Ph., G.AdC« …s’élancer en confiance
dans l’air
qui porte la lumière et les voix »
Le monde est toujours cet insaisissable que nous tentons de déchiffrer par l’aiguisement de tous les sens, la force de la pensée et de l’imagination, le don du langage, mais nous savons que nous ne parviendrons qu’à en avoir une connaissance limitée et que le secret qu’il contient nous demeurera en partie scellé comme nous est en partie scellé celui des vivants et des morts qui l’habitent. Quelle parole alors peut s’exercer à éclaircir l’opacité ou « à creuser encore dans l’obscur », tout en espérant parler « une langue transparente… / qui nous ferait traverser le miroir / et dirait enfin le secret des choses » et « le mystère des êtres » ? Peut-être celle du poète dont « le projet prodigieux », écrit Jean-Pierre Chambon, est « à partir de l’inaliénable singulier / éveiller des voix inouïes / qui donneront pouvoir / de parler au pluriel ». Et c’est bien ce que lui-même réussit dans son dernier recueil, Tout venant, paru à l’automne 2014 aux éditions Héros-Limite.

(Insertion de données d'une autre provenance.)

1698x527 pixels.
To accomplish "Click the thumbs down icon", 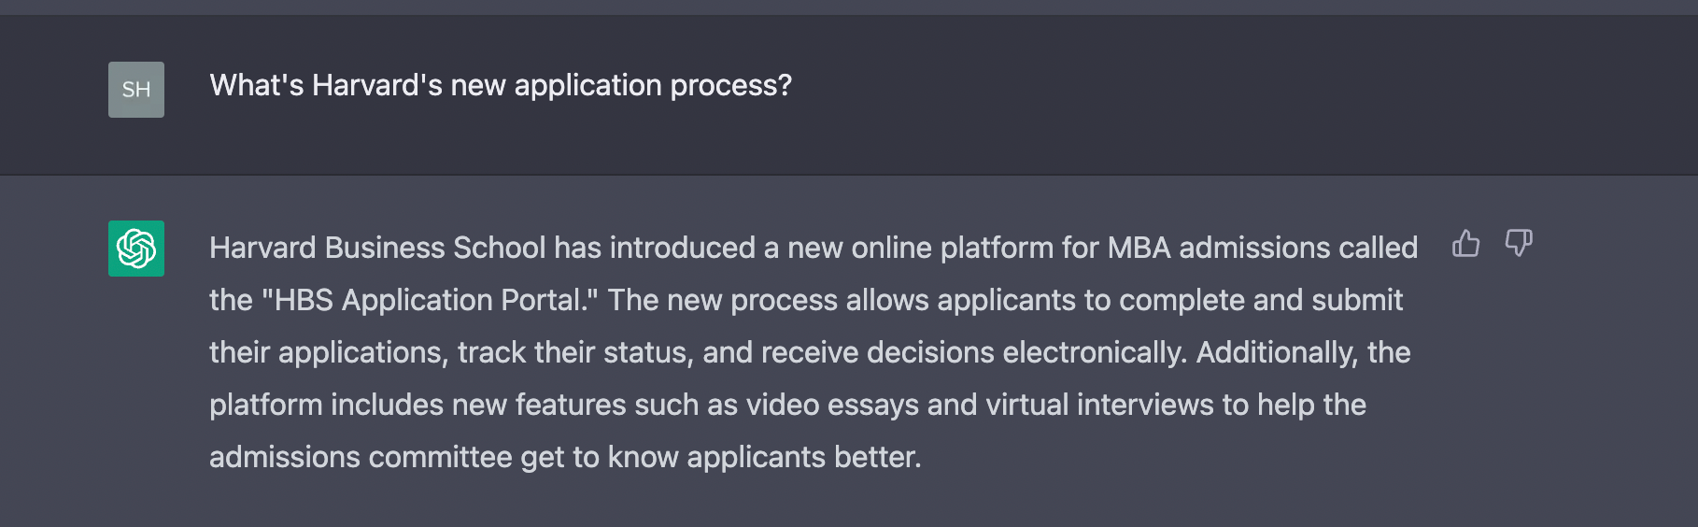I will click(x=1519, y=244).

En une suite de poèmes courts, étonnamment profonds dans leur légèreté, le poète nous offre des instants de vie comme arrachés à la cécité ou à l’indifférence habituelle, bribes emmêlées de quotidien et de rêve, effleurements sensibles et verbaux de choses, de bêtes et de gens dont les gestes, les pensées et les sentiments, comme dérobés à la fuite du temps, sont rendus à une lumière. Nous invitant ainsi à ouvrir avec lui les yeux et les mots sur la réalité et ce qui la peuple, il nous en fait saisir finement les éclats précieux et éphémères, à travers par exemple l’évocation d’un arbre au printemps : « Le vieux cerisier au fond du jardin / a atteint aujourd’hui même / le degré extrême de la blancheur / attestant à nouveau l’oracle / énoncé par l’ermite zen Ryôkan / le monde / est devenu / un cerisier en fleurs », ou encore celle, récurrente et identificatrice dans sa poésie, d’un oiseau, le corbeau qui « soudain / apostrophe l’univers de sa voix gutturale / puis » qui « s’envole » et que « le ciel efface » pour enfin laisser place au « silence » qui « résorbe la plaie du temps ». Le regard de Jean-Pierre Chambon sur les règnes minéral, végétal, animal ou humain est d’abord attentif, souvent interrogatif mais toujours humble. Il attrape ensemble leur beauté rayonnante et leur obscurité, leurs fragilités et leurs souffrances. Passant, il ne prétend pas à l’interprétation définitive, il contemple surtout et écrit, espérant que le poème qui est « chance et patience » lèvera un voile, nous fera accéder à l’essentiel, car au cœur de sa toile n’a-t-il pas le pouvoir de retenir « ce qui viendra s’y prendre » et de tisser « le frêle réseau » qui nous réunit dans « la pénombre et le vent » ? Le peuplier qui époussète ses chaussures « du plumeau de son ombre », la femme dans la cuisine qui « renifle ses larmes en épluchant ses oignons / aux luisances de cuivre », l’homme que l’ambulance emporte dans le noir et qui « regarde défiler / les lumières de la ville », le poète ne nous donne pas les clefs de leur bienveillance, de leur chagrin ou de leur solitude mais il les capte avec humour ou compassion pour nous tendre un miroir et nous faire ressentir combien nous leur ressemblons, comme eux égarés « dans la forêt obscure » et pourtant avides de « miettes de lumière », de joie et de lien.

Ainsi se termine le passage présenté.